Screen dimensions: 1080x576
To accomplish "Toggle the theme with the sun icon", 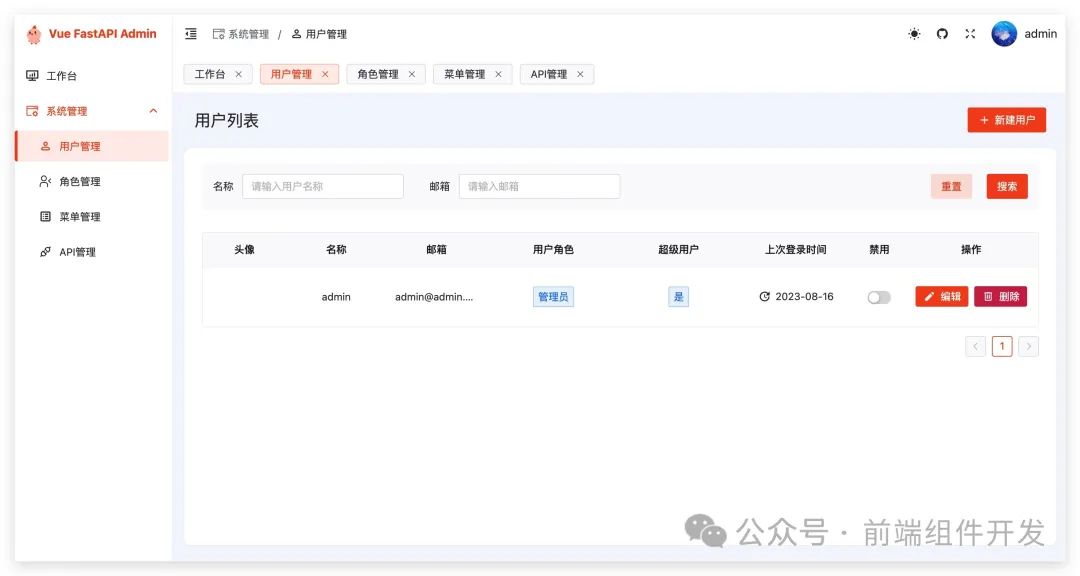I will [913, 33].
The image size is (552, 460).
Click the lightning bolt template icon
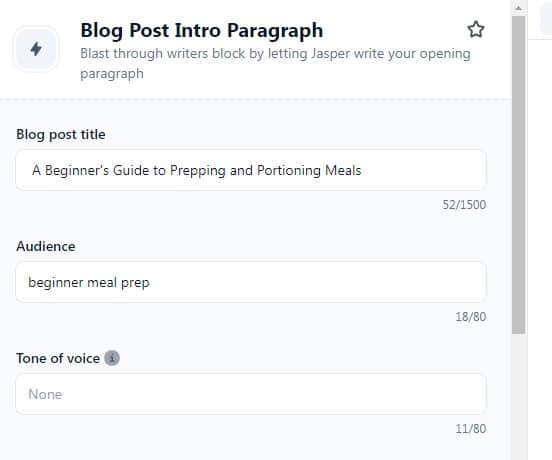[x=36, y=49]
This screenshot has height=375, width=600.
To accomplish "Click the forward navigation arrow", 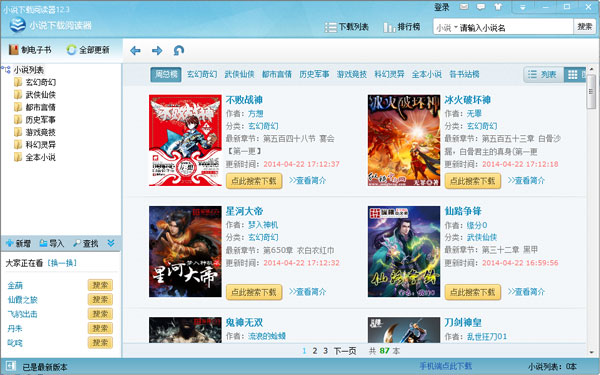I will 157,51.
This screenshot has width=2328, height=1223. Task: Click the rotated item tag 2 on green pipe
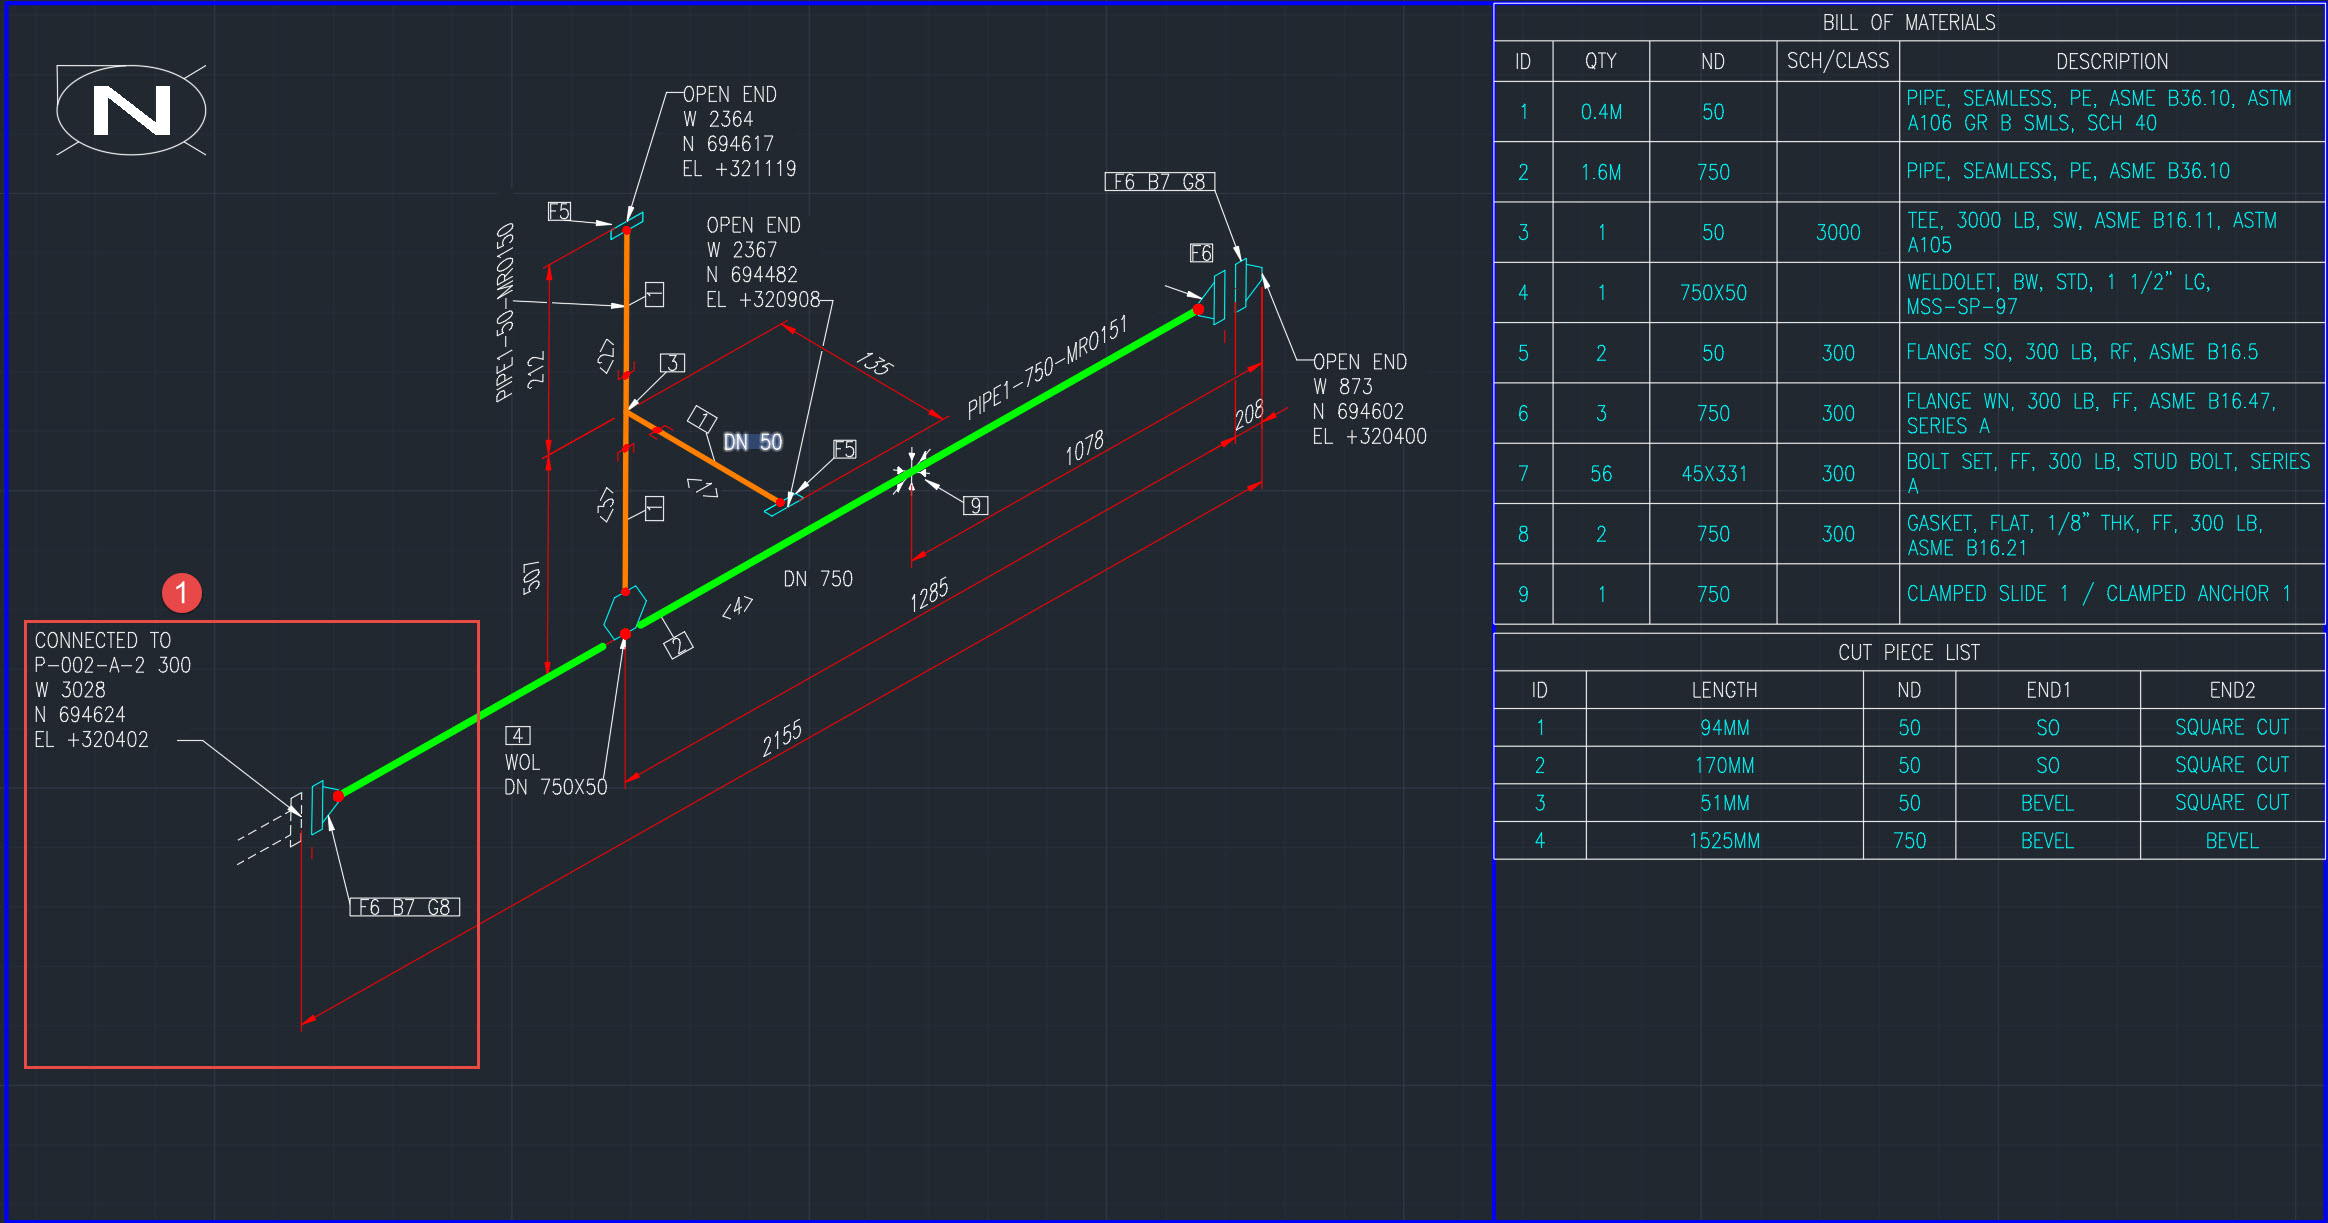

### [Job]
Extract every line of the rows above that contains the string "width", reproducing each such line in full.

### [Output below]
This screenshot has height=375, width=600.
This screenshot has width=2328, height=1223. Task: Click the rotated item tag 2 on green pipe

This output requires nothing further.